Exponentially decaying variable I have a variable which decays very quickly (exponentially). I want to transform it in a way it maintains "exponentially decaying" property but which will allow me to control the "speed" of a decay.
original <- c(100, 80, 70, 65, 64, 63, 63, 63, 63, 62, 62, 61);
plot(original);
target <- c(100, 90, 70, 60, 65, 64, 64, 63, 63, 63, 63);

target is decaying much slower.
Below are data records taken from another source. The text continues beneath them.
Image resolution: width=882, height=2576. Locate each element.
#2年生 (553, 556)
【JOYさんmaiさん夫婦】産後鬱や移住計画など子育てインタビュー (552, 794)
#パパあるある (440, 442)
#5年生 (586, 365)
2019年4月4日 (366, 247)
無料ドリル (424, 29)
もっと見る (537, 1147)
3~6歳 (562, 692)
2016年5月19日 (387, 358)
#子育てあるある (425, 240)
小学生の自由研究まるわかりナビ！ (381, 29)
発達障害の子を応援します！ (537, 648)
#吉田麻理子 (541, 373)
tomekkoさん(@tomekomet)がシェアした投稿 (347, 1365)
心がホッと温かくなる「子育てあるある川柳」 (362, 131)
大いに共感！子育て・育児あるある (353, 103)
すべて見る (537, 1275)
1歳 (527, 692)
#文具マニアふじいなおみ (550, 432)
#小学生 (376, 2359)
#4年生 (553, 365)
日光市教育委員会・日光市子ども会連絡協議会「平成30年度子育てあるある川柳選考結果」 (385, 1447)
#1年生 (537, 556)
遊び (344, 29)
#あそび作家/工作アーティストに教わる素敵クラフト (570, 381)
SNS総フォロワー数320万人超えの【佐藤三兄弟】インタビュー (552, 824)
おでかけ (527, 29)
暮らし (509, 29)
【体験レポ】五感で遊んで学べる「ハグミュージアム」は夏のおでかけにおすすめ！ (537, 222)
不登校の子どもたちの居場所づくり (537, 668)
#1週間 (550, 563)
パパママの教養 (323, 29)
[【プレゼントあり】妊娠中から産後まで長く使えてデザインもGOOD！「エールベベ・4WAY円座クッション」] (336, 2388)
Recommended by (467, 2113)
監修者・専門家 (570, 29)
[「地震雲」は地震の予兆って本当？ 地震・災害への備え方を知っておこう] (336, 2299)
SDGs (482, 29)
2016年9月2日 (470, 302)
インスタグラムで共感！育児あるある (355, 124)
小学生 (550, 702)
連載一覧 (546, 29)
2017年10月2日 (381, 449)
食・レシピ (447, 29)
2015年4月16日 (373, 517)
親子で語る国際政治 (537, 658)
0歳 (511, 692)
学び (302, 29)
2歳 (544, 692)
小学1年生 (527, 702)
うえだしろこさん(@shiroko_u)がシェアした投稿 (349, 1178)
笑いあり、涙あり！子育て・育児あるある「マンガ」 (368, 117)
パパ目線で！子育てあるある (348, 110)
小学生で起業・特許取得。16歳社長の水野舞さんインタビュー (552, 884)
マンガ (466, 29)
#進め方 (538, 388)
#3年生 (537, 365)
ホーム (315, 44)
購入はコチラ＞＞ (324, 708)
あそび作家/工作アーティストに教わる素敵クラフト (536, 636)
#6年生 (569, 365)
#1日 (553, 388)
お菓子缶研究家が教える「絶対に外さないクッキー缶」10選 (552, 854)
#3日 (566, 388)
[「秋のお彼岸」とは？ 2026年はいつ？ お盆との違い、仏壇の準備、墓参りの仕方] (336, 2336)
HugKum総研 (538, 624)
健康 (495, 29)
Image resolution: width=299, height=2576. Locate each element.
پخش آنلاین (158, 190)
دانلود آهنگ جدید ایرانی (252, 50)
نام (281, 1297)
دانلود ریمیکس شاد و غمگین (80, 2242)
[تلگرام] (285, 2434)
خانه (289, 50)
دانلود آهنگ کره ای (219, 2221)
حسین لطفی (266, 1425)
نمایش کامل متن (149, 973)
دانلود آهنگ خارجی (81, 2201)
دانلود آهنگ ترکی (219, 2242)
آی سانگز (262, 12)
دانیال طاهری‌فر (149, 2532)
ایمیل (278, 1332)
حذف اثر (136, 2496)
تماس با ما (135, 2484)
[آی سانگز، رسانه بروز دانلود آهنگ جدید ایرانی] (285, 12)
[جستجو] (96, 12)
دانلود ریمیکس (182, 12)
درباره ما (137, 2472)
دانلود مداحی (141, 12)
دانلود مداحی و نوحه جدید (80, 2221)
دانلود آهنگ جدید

I want to be able to controll for that.
How do I do that?
 A: Exponentiate it. 
If your variable decays exponentially then it decays like $y = e^{-\delta t}$, so the rate of decay is $\delta$. Well then $y^{\alpha} = e^{-\delta \alpha t}$ so the new rate of decay is $\delta \alpha$. Choose $\alpha$ to make that product as small or as large as you want. 
A: Rescale it.
Specifically, I am supposing that by "exponential decay" of $X$ you mean that when $x$ is sufficiently large, $\Pr(X \gt x) \sim \exp(-\lambda x)$ for a positive constant $\lambda$ which measures the "speed" of the decay.  Let $\alpha \gt 0$ and write $Y = \alpha X$ for the scaled version of $X$.  Then
$$\Pr(Y \gt y) = \Pr(\alpha X \gt y) = \Pr(X \gt y/\alpha) \sim \exp(-\lambda (y/\alpha)) = \exp(-(\lambda/\alpha) y),$$
showing that the speed of decay of $Y$ equals $\lambda/\alpha$.
Thus, if you want to transform $X$ to have a decay rate of $\mu$, solving for $\lambda/\alpha = \mu$ yields 
$$Y = \lambda X /\mu$$
as a solution.  (There are other transformations of $X$ having $\mu$ as a decay rate, but this is arguably the simplest.)